GOAL. Place the rows from the line containing "716x741 pixels." through the end of the rows, inclusive, into a JSON list of strings with one string per line and no entries for blank lines. Omit the pictures.

(Stored data entries)
──────────────────────────────

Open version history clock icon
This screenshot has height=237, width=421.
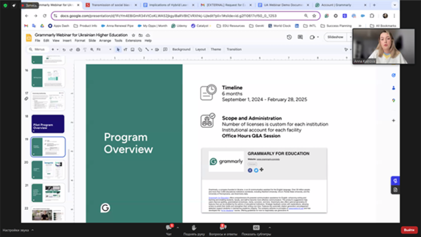pos(289,37)
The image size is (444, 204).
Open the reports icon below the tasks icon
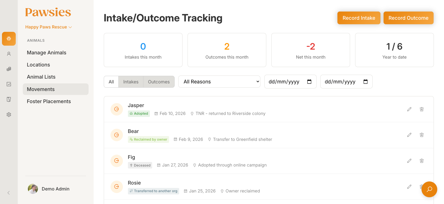(x=9, y=99)
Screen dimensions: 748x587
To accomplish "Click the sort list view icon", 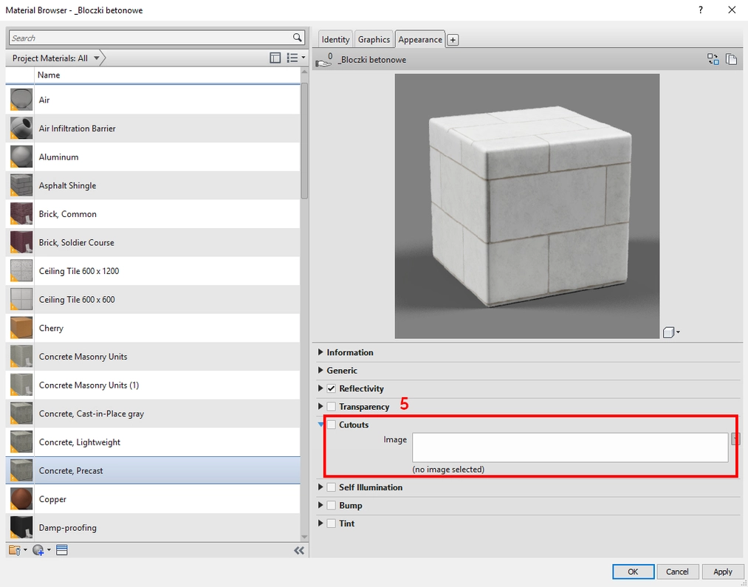I will click(x=293, y=57).
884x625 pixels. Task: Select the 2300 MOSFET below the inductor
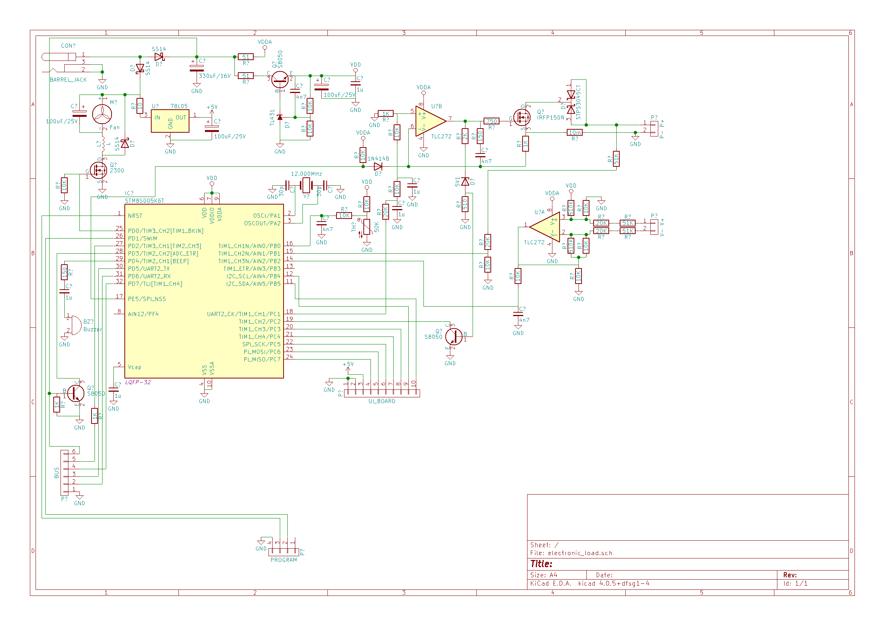(x=99, y=170)
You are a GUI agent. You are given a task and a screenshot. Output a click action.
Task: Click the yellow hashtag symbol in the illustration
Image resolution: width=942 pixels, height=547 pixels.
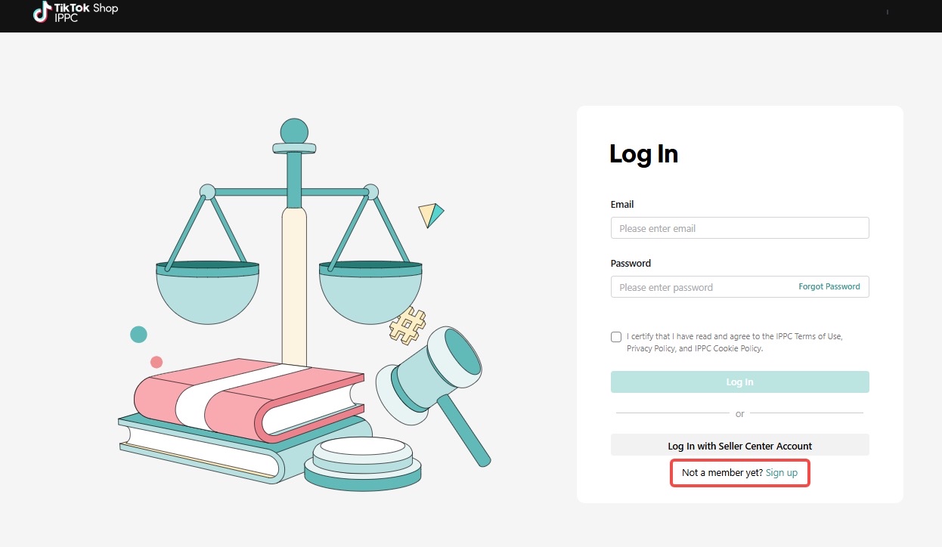[x=407, y=326]
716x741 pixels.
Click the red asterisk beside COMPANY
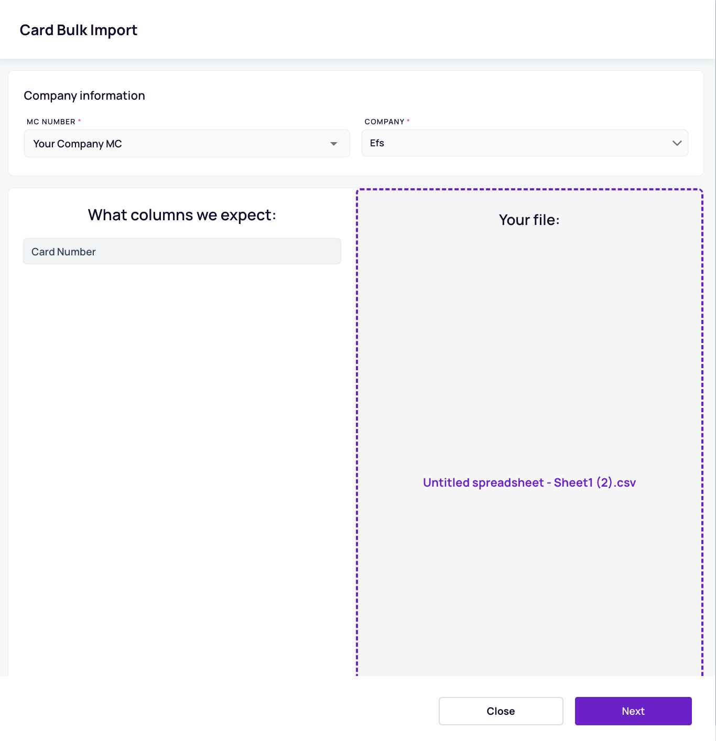click(x=408, y=121)
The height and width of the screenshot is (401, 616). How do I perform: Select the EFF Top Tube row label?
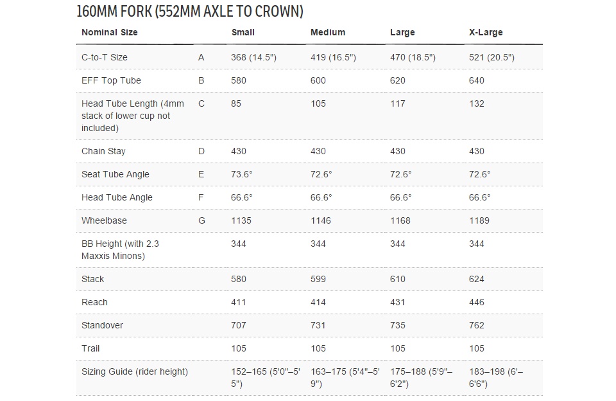click(x=111, y=80)
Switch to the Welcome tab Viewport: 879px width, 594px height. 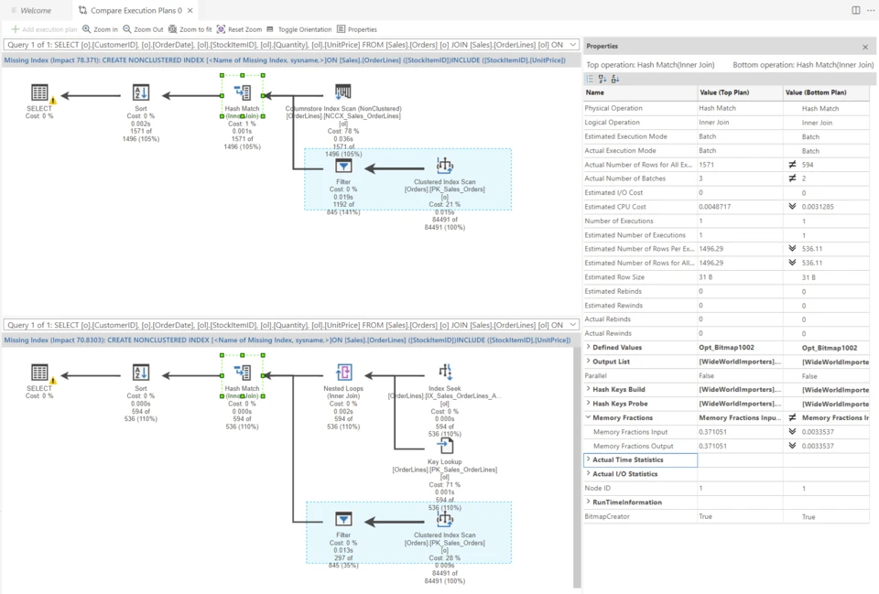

──────────────────────────────

EXERCISE RESULT.
[
  "716x741 pixels.",
  "Click the red asterisk beside COMPANY",
  "click(x=408, y=121)",
  "The height and width of the screenshot is (401, 616). How do I perform: Select the EFF Top Tube row label?",
  "click(x=111, y=80)",
  "Switch to the Welcome tab Viewport: 879px width, 594px height. "
]